Title Comes from Emily Brontë, Wuthering Heights, one of the quotes to inspire this piece:
“Be with me always - take any form - drive me mad! only do not leave me in this abyss, where I cannot find you! Oh, God! it is unutterable! I can not live without my life! I can not live without my soul!”

Second Wuthering Heights Quote (thanks to Mari for posting this):
"'It is not,' retorted she; 'it is the best! The others were the satisfaction of my whims: and for Edgar's sake, too, to satisfy him. This is for the sake of one who comprehends in his person my feelings to Edgar and myself. I cannot express it; but surely you and everybody have a notion that there is or should be an existence of yours beyond you. What were the use of my creation, if I were entirely contained here? My great miseries in this world have been Heathcliff's miseries, and I watched and felt each from the beginning: my great thought in living is himself.
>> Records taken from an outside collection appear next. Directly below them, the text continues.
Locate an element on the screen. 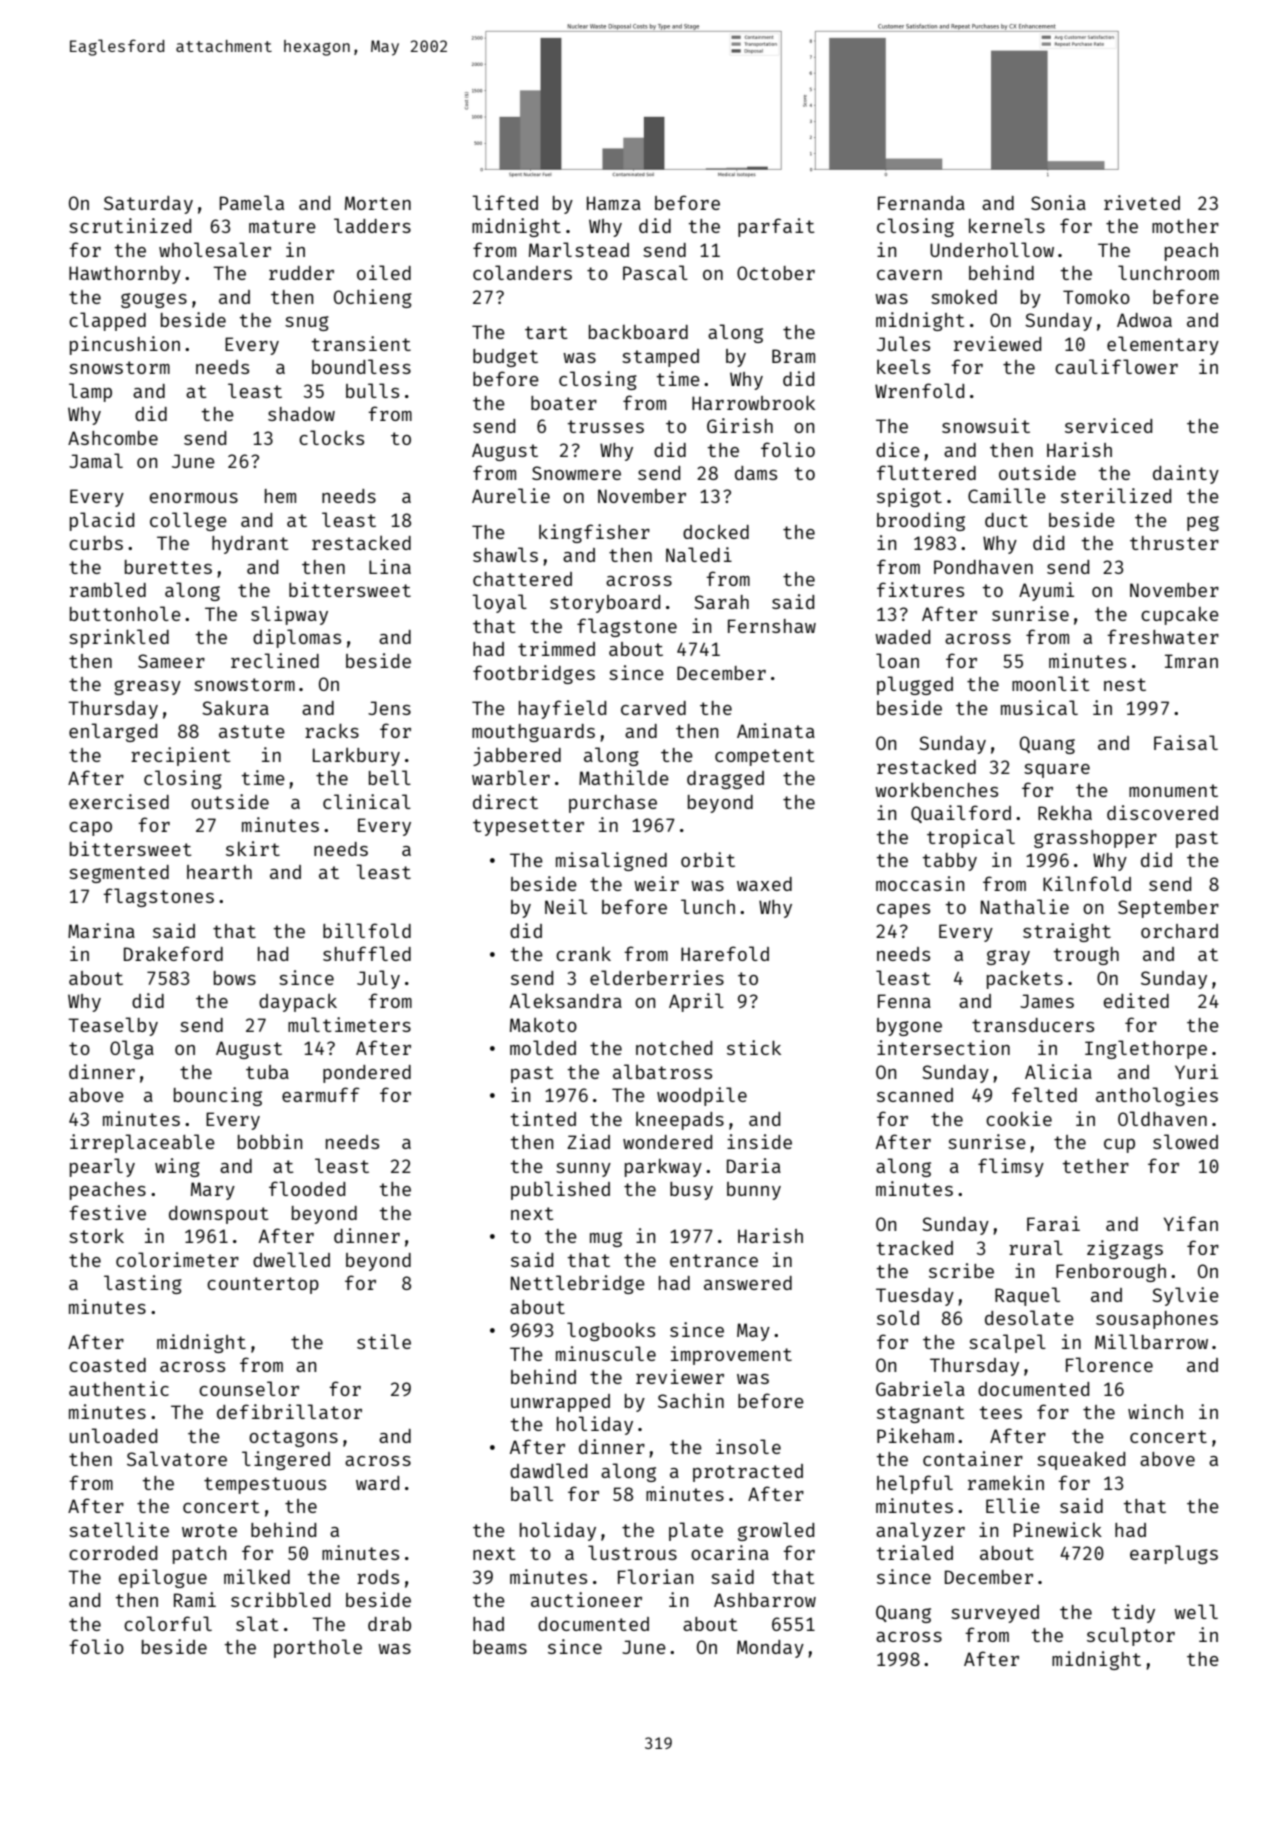 The image size is (1288, 1822). Girish is located at coordinates (740, 425).
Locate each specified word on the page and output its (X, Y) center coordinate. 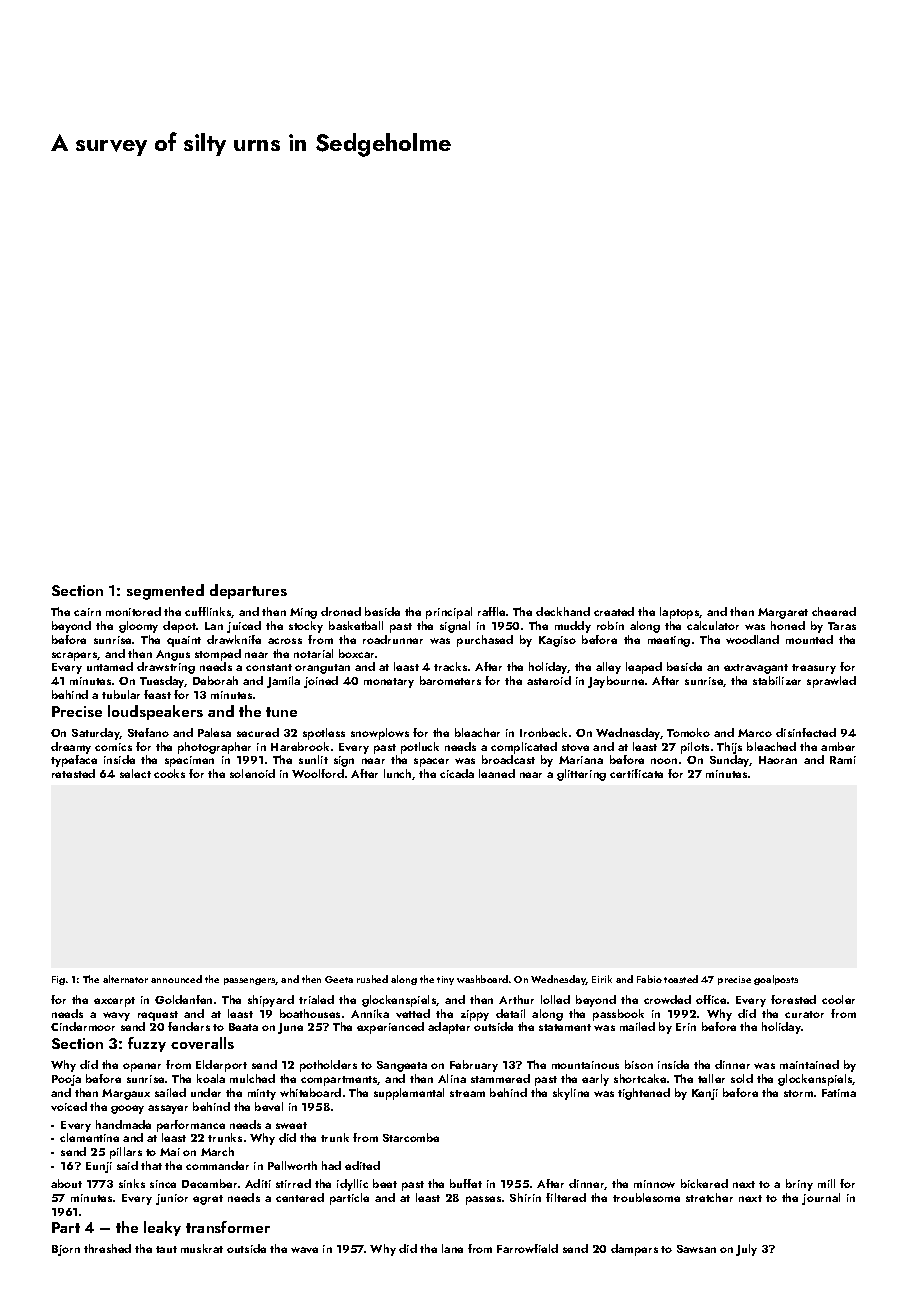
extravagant (756, 669)
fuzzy (147, 1044)
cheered (834, 611)
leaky (162, 1228)
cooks (169, 773)
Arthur (516, 999)
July (746, 1250)
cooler (838, 999)
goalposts (776, 980)
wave (304, 1250)
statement (565, 1027)
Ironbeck (543, 732)
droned (341, 611)
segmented (165, 592)
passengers (250, 981)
If all else perished, and HE remained, I should still continue to be; and if all else remained, and he were annihilated, the universe would turn to a mighty stranger: I should not seem a part of it. - My love for Linton is like the foliage in the woods: time will change it, I'm well aware, as winter changes the trees. My love for Heathcliff resembles the eternal rocks beneath: a source of little visible delight, but necessary. Nelly, I AM Heathcliff! He's always, always in my mind: not as a pleasure, any more than I am always a pleasure to myself, but as my own being. So don't talk of our separation again: it is impracticable; and - '"

Quote from the The Return of The King (thanks to Glanwen for posting this)
“The magnitude of his own 𝖋𝖔𝖑𝖑y was revealed to him in a blinding flash, and all the devices of his enemies were at last laid bare. [...] From all his policies and webs of fear and treachery, from all his stratagems and wars his mind shook 𝖋𝖗𝖊𝖊.”